EXCERPTED RECORDS.
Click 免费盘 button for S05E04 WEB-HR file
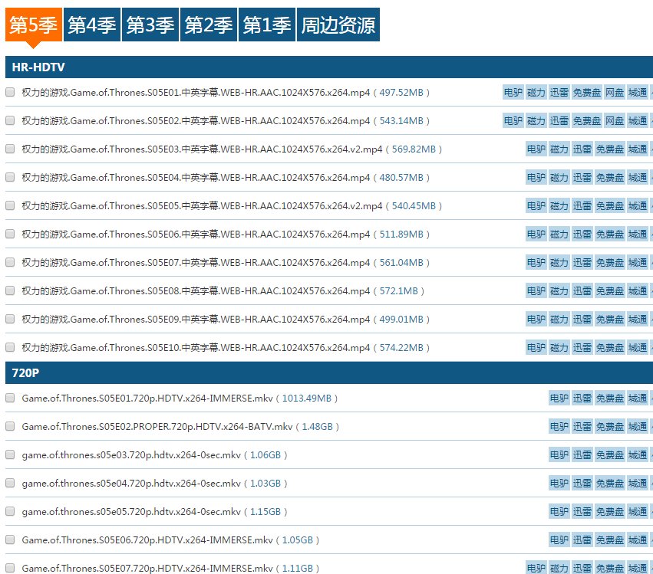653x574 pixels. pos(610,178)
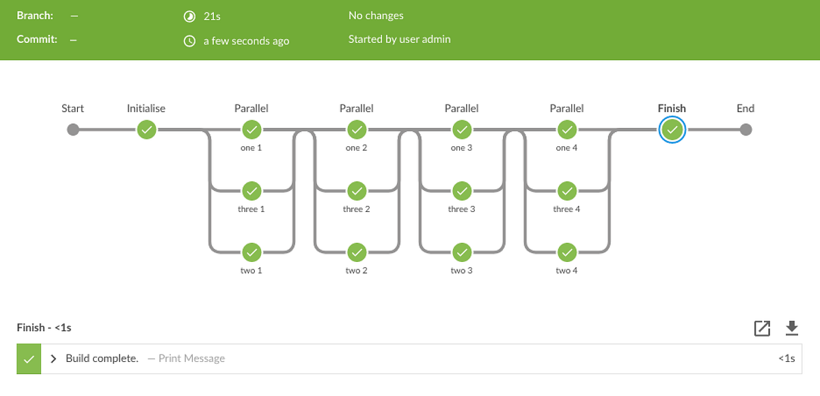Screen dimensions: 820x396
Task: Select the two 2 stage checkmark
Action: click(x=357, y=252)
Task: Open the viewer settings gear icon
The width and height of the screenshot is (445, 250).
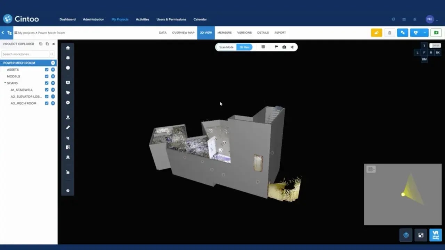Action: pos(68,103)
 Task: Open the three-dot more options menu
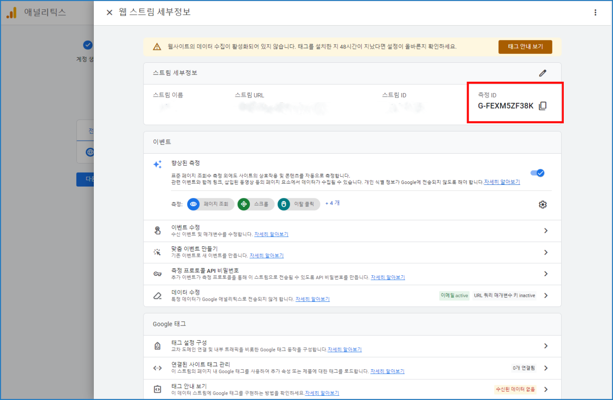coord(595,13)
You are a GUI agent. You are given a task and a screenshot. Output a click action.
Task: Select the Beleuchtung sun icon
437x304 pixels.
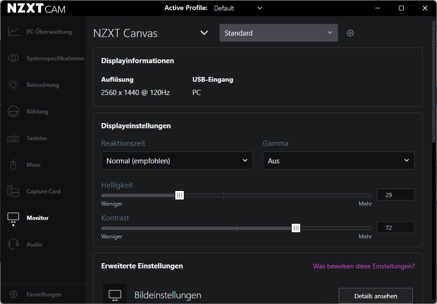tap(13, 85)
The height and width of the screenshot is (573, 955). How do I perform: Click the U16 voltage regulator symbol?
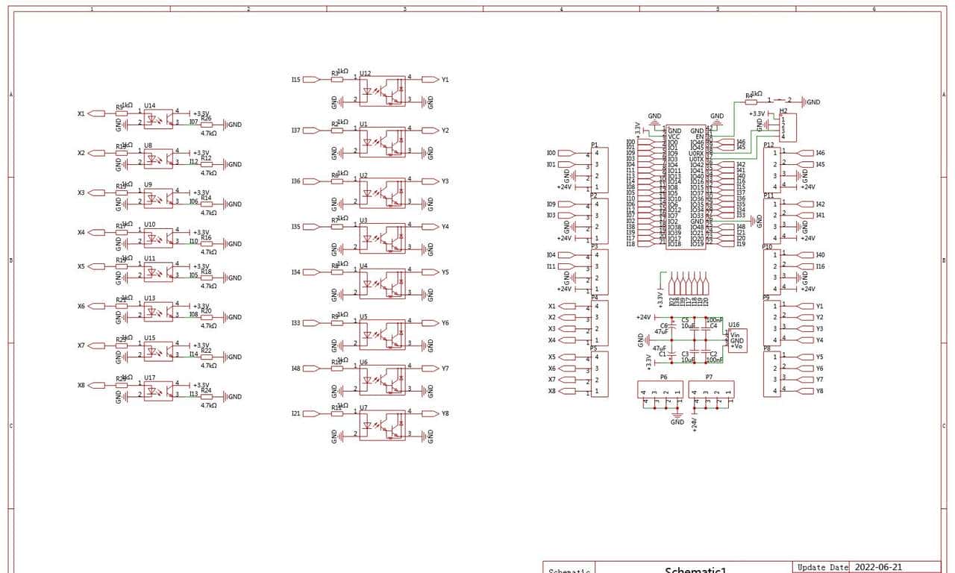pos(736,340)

==

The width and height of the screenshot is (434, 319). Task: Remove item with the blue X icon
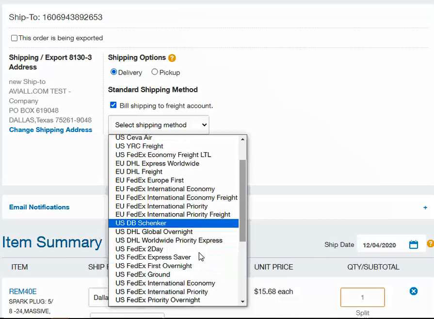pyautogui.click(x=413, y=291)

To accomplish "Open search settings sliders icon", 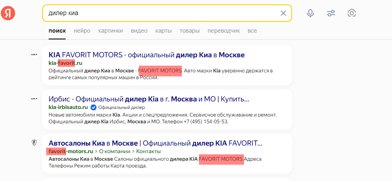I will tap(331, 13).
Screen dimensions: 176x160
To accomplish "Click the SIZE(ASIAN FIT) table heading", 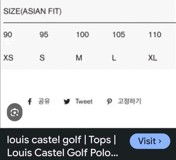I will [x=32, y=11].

WHAT YOU NEED TO DO. Restate word for word every line from the one with "Click 免费盘 button for S05E04 WEB-HR file" up to and including the one with "Task: Open the viewer settings gear icon" in the records above, minus the pictures.

EXERCISE RESULT.
Click 免费盘 button for S05E04 WEB-HR file
653x574 pixels. pos(610,178)
Screen dimensions: 820x396
Task: Select the two 2 stage checkmark
Action: click(x=357, y=252)
Task: Open the viewer settings gear icon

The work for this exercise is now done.